The following is non-exhaustive and lists the risks that OSFI considers most critical for federally regulated financial institutions (FRFIs) and private pension plans for fiscal year 2022-23:

  1. Significant cyber attack: With the heightened threat of cyber attacks, OSFI has amplified the need for active monitoring and supervision of FRFIs’ technology and cyber resilience.  In connection with OSFI’s expectations for FRFIs regarding third-party risk management, on April 27, 2022, OSFI began consultations on revised Draft Guideline B-10, Third-Party Risk Management.
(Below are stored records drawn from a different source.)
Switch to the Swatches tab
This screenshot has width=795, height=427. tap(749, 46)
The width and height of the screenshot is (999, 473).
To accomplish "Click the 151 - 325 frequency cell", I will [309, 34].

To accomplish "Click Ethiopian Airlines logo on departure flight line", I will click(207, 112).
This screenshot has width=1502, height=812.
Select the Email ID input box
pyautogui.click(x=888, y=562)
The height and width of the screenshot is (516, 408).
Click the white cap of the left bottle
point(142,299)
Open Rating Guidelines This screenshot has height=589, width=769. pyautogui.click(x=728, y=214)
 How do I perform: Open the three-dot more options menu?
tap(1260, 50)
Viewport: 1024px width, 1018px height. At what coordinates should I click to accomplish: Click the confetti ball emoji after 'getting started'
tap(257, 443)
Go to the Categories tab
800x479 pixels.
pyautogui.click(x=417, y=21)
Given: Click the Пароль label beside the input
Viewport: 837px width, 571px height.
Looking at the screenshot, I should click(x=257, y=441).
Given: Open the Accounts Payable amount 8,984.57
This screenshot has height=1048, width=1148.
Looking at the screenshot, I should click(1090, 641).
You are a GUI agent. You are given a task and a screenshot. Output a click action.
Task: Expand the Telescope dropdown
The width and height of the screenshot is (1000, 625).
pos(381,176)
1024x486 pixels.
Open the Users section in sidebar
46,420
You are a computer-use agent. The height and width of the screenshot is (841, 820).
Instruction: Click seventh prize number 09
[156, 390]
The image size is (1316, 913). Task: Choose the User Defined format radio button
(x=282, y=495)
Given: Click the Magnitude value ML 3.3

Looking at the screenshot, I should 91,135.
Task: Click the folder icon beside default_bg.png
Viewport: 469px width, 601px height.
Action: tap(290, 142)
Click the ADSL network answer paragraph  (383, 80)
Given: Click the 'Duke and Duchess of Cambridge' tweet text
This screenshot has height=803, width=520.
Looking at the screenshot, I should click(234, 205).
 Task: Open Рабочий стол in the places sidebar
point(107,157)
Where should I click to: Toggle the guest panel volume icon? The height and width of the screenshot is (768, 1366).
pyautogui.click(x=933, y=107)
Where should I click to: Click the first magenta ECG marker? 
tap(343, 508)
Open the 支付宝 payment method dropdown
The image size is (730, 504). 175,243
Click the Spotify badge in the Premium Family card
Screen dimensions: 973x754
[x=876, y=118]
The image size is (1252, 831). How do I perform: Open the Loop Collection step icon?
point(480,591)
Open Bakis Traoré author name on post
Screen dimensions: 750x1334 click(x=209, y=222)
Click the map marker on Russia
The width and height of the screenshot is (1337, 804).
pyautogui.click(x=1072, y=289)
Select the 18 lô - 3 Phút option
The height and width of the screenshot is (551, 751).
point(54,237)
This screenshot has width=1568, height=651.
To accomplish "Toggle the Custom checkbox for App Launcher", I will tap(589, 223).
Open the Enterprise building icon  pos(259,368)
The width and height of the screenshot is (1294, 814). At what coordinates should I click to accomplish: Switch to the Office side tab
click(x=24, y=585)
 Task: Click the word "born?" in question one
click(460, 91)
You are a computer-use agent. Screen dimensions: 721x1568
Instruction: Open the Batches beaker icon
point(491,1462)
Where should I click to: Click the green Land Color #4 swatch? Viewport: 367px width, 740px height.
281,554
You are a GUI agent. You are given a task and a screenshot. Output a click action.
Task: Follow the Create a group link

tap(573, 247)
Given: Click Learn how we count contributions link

  1. Housing market downturn: To address heightened housing market activity and unprecedented price increases across Canada, OSFI will look to update its guidance in Guideline B-20, Residential Mortgage Underwriting Practices and Procedures.
  1. Digital innovation – Digital money innovations such as cryptocurrencies have required OSFI to work with various government partners and international organizations to assess the impact of digital money innovations on regulatory frameworks.  Later this year, OSFI plans to publish an advisory to clarify the capital and liquidity requirements to be applied to FRFIs’ crypto asset exposures.
  1. Climate change – Due to the risks associated with transitioning to a low greenhouse gas emitting economy, OSFI states that FRFIs must be prepared and build resilience to withstand an accelerated and abrupt pathway to the reduction of greenhouse gas emitting energy sources. 
  1. Third party: OSFI highlighted that the growing number of dominant third party service providers in key segments of the economy amplifies the risk of FRFIs being unable to deliver critical services if such third party service providers suffer a disruption. As mentioned above, OSFI recently began consultations on revised Draft Guideline B-10, Third-Party Risk Management. The revised Guideline B-10 has a broader scope, as it will govern not only traditional outsourcing arrangements, but also risks posed by external entities that a FRFI engages with (including material subcontractors).  Also, the revised Guideline B-10 sets outcomes-focused, principles-based expectations for FRFIs on the sound management of third party risk.
  1. Commercial real estate market downturn: OSFI will consider developing supervisory expectations for commercial real estate due to COVID-related risks.
  1. Fragile corporate debt funding: With an increase reliance on high-yield debt and leveraged loans, OSFI is in discussions with FRFIs about stress testing activities and vulnerabilities associated with leveraged lending.